As a six-year-old newly-minted immigrant with an East London accent, short pants, and the moniker “Framroze,” I didn’t exactly fit in at school upon my arrival to this country. But as “unique” as I was to my new classmates, things were equally peculiar for me, particularly the holidays. That first year, I learned about Valentine’s Day, Memorial Day and Fourth of July, but when my first Thanksgiving came along, I was more than a bit lost.
It wasn’t until we traveled to my American grandparents’ house for Thanksgiving dinner that the spirit of the holiday began to formulate in my young mind. As evening approached, Grandpa stood on the front porch and unleashed a “Come to dinner!” that shook the birds from the trees (and me in my boots). As my cousins and I scurried into the house, Grandpa kept calling, and I realized he wasn’t just inviting us in for dinner, he was welcoming everyone.
That first year, the answer to his clarion calls began with a thin man with a deeply creased face who approached from the street. After welcoming him into the house, Grandpa kept calling, and slowly more guests arrived, each appearing hungrier than the last. Soon, new seats were squeezed around tables that wound through the house, but Grandpa kept calling. “There are no more seats,” I whispered to Grandma. “That happens some years, love,” she whispered right back. “Grandpa will give up his seat if he needs to, and so will we.”

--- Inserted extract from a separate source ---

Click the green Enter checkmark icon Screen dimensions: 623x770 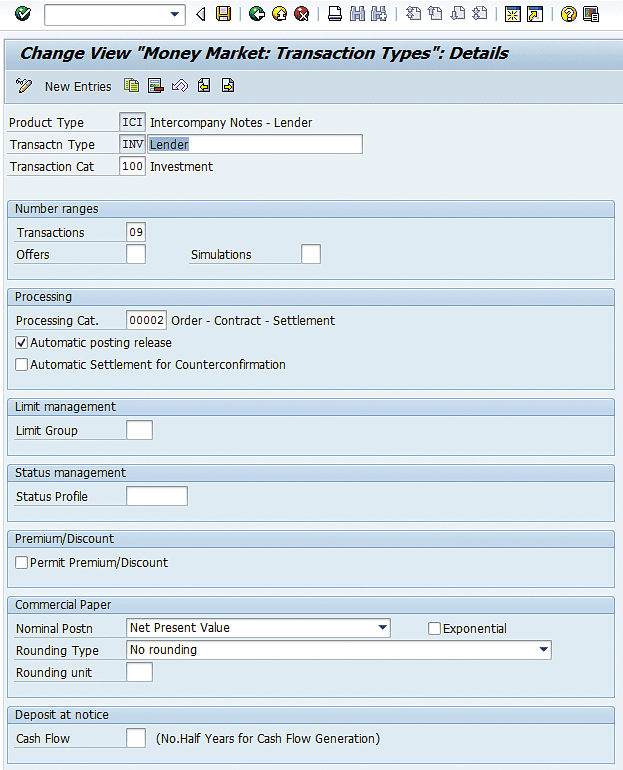coord(23,14)
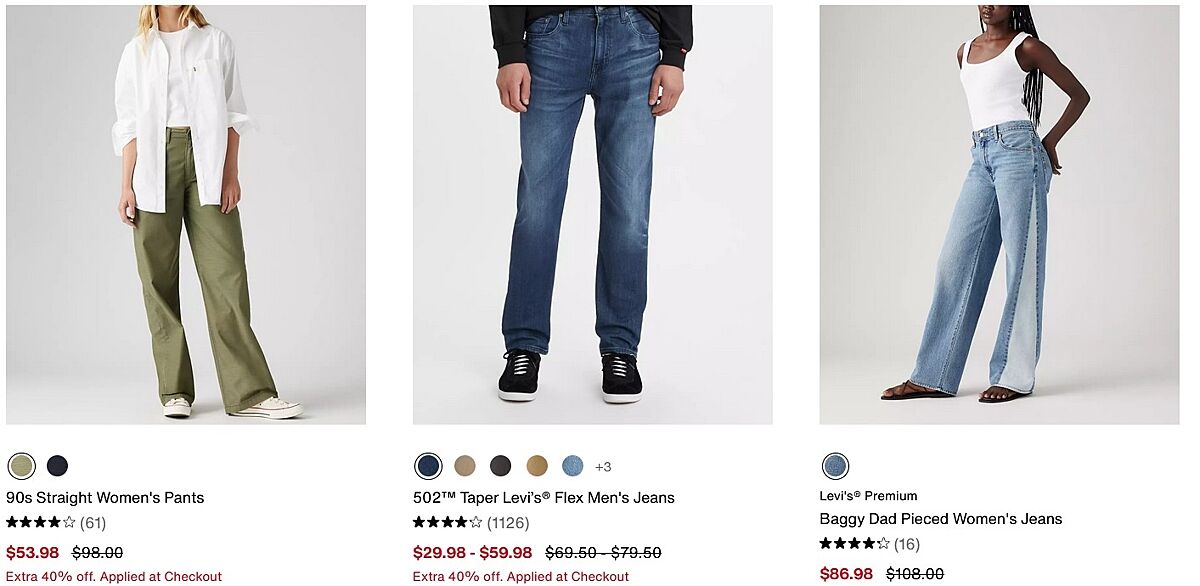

I am not sure I realized it then, but Grandpa’s Thanksgiving pre-meal tradition taught me more about the holiday than any 1960s-era classroom or history book ever did or could. No, his benevolence did not address America’s narrative that both disregards the colonization of indigenous people and perpetuates the myth that the imperialism our nation is founded upon was somehow consensual rather than violent. To be clear, I have no doubt Grandpa would have stood tall against those injustices had he been provided with the tools and education to know those truths.

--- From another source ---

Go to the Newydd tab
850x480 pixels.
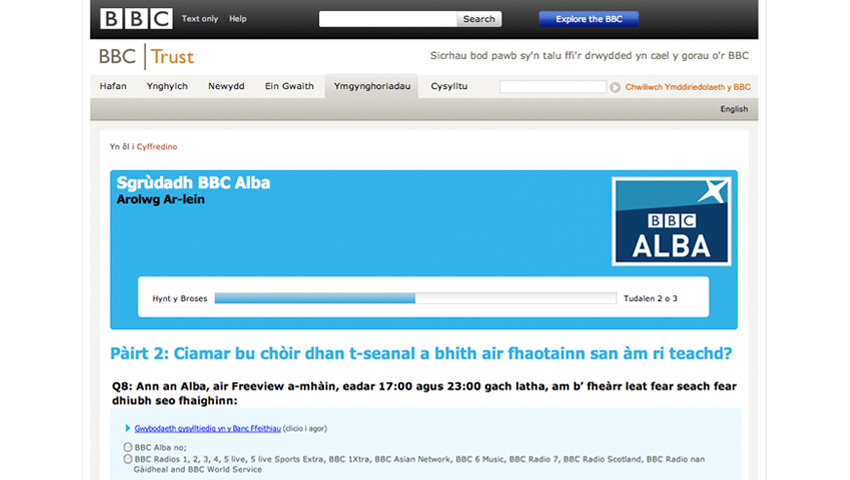pyautogui.click(x=226, y=87)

What Grandpa did get across so well was that this holiday calls upon those of us, like me, who are born with more, with privilege, to examine that truth; to challenge the idea that our bounty has more to do with hard work than an abundance of unearned opportunities that came too often at the expense of others; and to express our gratitude for the blessings at our table by ensuring others have equitable access to it – even if it means giving up our own seat.

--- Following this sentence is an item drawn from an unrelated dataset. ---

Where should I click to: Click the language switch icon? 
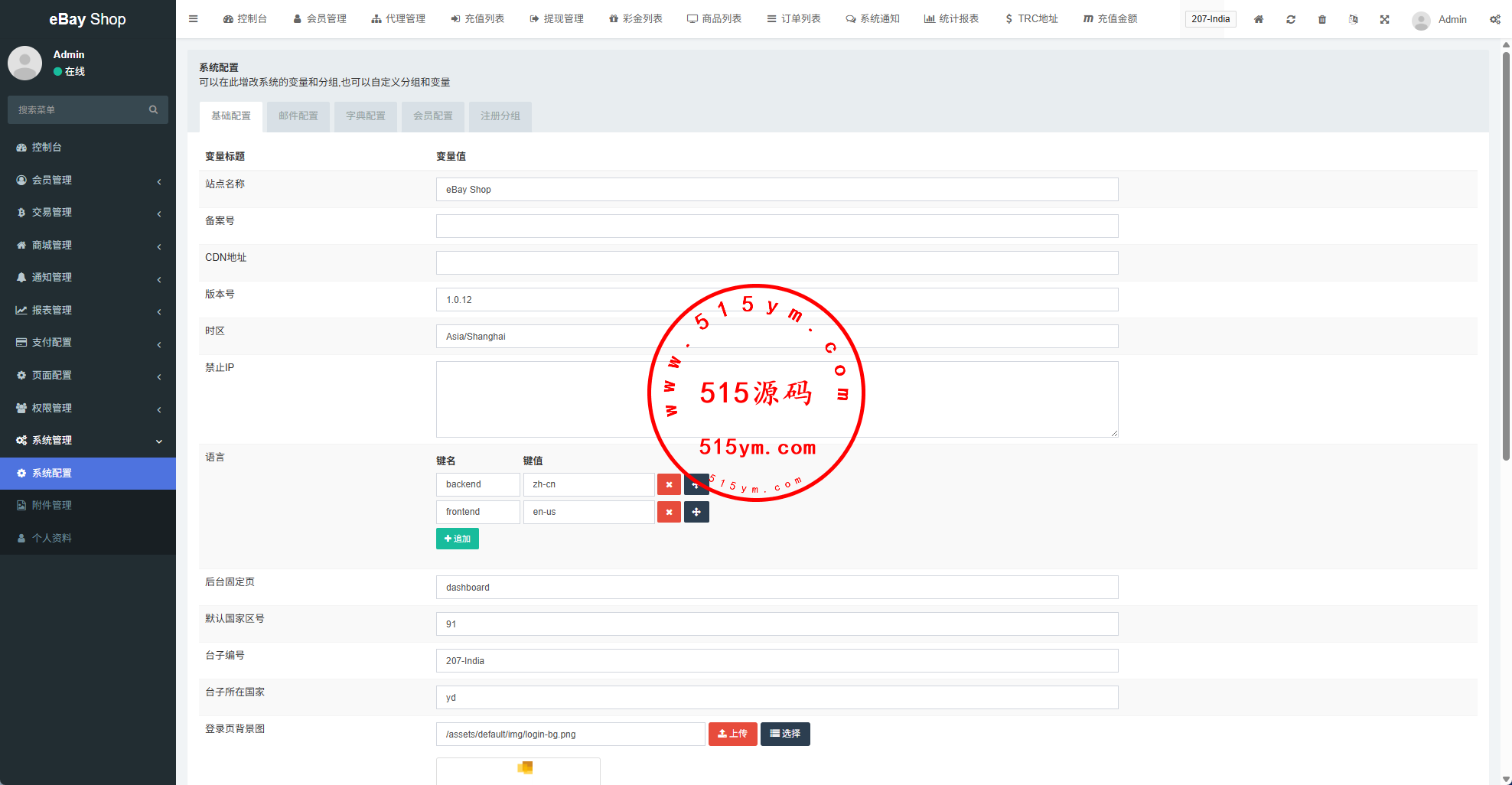pos(1353,19)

Fellow Titans, as we approach Thanksgiving during this very challenging time, I am most grateful for those of you who do this work every day, infusing the spirit of hope, justice, equity and opportunity into the fabric of Cal State Fullerton.
It is visible in the tenacity of our students who just earned the highest GPAs in our history while navigating COVID-19, caring for loved ones, and standing against the systemic racism that continues to be our nation’s true underlying plague.
It is knit into the work of our faculty and staff who spent their summers training to become even more effective virtual educators – including through trainings that aim to see us more fully recognize our commitment to racial equity, full inclusion and social justice. It is reflected in the leadership of our ethnic studies faculty who are creating GE courses that will ensure all Titans understand our nation’s complex legacy of race-based inequity so that we can better live up to our democratic promise as we move to the future.
And it is in Cal State Fullerton’s commitment to better acknowledge that the land we teach and learn upon was first inhabited by indigenous people who stewarded the region for generations. As current occupants of this land in the territories of the Kizh (Tongva) and Acjachemen, we seek to honor these tribes — past, present and future — with greater regularity and reverence while also recognizing the more than 100 other tribes historically tied to the state of California.
Titan Family, please know that this work, these commitments, and all of you are the blessing for which I give thanks this season. And even as we responsibly observe the holiday — with social distancing, masks, small outdoor gatherings and virtual get-togethers — we can and must ensure our Titan tables are as welcoming and inclusive as ever.